I think the moving light was meant to be either an energy charge of some kind moving along a bank of emitters, or an actual physical cannon moving along that bank, and converging on the optimal point to fire, before unleashing it's deadly blast. There was a diagram in the tech manual I think.
You, sir ... are a steely-eyed Missile Man!
 
It’s impossible to make that determination without using non-canon information from both franchises.

Transporters aren’t canon now?
An A-wing didn’t flop through a window now?

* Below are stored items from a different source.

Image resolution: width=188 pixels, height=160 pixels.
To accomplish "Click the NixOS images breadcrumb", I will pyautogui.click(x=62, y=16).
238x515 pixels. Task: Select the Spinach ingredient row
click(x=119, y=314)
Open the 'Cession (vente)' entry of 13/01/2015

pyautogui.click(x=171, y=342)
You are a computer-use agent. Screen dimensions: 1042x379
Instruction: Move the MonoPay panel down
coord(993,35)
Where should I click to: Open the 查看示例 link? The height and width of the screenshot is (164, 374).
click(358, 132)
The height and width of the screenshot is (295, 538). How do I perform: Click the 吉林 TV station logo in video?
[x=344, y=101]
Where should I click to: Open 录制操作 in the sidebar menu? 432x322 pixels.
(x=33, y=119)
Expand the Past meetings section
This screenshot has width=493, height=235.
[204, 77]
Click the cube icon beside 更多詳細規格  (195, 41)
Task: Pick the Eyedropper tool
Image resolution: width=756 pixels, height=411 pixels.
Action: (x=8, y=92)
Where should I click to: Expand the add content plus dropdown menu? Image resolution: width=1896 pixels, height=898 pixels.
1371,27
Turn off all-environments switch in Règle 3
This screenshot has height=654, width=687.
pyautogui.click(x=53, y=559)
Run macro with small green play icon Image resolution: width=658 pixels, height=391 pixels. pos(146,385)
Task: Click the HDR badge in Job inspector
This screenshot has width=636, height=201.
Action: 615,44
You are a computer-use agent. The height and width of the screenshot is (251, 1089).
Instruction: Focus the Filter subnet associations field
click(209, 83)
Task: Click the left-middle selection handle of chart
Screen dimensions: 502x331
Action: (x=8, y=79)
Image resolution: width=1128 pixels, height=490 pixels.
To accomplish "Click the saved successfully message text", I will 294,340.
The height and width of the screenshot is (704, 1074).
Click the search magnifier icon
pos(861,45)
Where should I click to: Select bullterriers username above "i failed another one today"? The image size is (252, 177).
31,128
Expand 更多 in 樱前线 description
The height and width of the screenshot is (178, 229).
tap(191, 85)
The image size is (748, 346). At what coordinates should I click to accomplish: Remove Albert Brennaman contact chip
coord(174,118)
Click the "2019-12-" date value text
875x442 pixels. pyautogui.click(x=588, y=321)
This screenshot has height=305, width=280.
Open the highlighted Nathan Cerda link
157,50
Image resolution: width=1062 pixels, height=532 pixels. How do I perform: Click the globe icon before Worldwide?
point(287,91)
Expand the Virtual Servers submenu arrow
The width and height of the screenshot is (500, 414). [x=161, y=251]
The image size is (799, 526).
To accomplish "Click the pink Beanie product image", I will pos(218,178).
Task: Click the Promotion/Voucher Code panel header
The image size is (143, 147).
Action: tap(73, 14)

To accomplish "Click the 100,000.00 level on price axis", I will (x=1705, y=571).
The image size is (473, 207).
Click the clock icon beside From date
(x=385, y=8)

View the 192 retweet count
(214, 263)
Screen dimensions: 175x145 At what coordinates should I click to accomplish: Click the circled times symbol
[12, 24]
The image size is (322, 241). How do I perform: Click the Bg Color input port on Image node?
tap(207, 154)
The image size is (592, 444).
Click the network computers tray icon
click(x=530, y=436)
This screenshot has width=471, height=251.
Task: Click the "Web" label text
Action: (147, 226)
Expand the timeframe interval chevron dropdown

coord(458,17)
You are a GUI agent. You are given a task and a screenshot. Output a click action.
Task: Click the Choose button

Photon torpedoes don’t travel ftl now?
Canonically, it’s an easy win, anyone saying otherwise is wearing their away shirt when they Trek it up. That’s cool. Nothing wrong with loving Star Wars. But damn near any starship, heck, a runabout, would say nanight to a star destroyer. Death Star too.
 
One of the biggest problems for a spacecraft is heat management. Heat, contrary to what people might assume, does not dissipate very quickly in space. That is because there is no air, or matter of any kind, to conduct heat away. Pure vacuum contains no medium for convection to take place in; heat can only radiate as pure EM. So, a starship builds up thousands of degree of heat from general operations, such as running a warp drive or firing weapons; hardly anything is lost, only added. Think of how much a PC can heat a room. This effect could cook a crew alive. One way you could deal with it would be to collect the heat in a disposable material, and eject this material (like a liquid, or solid heat-sink) into space. Presumably the Federation has an even more advanced method of managing heat; not generating it in the first place somehow.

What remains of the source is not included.